--- Your task ---
Report every line below that has the string "computer" in it.

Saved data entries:
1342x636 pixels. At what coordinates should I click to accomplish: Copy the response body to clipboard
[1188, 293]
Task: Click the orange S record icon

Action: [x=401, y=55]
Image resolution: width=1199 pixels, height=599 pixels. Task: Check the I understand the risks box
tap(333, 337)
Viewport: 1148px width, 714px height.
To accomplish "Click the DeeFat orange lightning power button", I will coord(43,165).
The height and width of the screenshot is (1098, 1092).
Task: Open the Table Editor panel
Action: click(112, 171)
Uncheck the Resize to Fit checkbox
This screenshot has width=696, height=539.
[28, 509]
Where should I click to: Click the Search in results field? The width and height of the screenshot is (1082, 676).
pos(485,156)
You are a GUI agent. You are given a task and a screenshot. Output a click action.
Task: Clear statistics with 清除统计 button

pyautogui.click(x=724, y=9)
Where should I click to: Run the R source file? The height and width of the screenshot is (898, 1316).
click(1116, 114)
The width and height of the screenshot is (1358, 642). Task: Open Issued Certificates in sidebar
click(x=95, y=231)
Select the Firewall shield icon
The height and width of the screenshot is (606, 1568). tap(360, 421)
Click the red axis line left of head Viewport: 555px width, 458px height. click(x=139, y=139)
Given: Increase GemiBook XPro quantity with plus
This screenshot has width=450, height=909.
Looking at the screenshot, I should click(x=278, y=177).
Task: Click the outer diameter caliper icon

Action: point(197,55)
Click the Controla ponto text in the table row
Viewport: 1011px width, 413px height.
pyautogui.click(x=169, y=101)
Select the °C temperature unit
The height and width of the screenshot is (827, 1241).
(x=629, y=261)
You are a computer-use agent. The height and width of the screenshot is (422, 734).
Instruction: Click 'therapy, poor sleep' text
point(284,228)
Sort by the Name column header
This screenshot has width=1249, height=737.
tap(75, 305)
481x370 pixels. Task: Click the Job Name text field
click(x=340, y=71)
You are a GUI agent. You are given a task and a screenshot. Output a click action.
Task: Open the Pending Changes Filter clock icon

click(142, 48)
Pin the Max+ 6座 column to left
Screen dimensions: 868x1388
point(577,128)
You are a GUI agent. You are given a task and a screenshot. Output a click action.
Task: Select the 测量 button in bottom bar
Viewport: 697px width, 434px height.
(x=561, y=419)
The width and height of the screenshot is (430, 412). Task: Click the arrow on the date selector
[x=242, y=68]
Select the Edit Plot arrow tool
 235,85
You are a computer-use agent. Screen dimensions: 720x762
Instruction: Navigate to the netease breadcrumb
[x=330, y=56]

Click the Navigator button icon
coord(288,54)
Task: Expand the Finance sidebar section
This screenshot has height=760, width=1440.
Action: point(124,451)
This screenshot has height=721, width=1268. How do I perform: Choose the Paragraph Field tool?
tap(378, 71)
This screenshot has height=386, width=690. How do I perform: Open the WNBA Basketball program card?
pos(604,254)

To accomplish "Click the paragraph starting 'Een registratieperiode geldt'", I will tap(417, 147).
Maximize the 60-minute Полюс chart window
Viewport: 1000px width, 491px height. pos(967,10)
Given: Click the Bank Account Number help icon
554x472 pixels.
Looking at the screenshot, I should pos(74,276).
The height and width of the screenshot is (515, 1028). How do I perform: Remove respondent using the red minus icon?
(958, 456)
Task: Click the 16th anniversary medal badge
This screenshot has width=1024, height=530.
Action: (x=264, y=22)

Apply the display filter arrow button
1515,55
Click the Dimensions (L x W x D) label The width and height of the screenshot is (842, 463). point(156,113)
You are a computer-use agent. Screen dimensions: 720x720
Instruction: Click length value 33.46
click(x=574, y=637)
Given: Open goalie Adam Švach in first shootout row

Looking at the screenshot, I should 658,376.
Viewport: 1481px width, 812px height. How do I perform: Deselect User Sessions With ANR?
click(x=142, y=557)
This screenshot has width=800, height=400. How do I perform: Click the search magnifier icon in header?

--- Problem solution ---
You are a computer-use agent. The height and width of the screenshot is (422, 734).
You are a computer-use agent. Screen dimensions: 720x762
You are a computer-use agent. Screen dimensions: 720x720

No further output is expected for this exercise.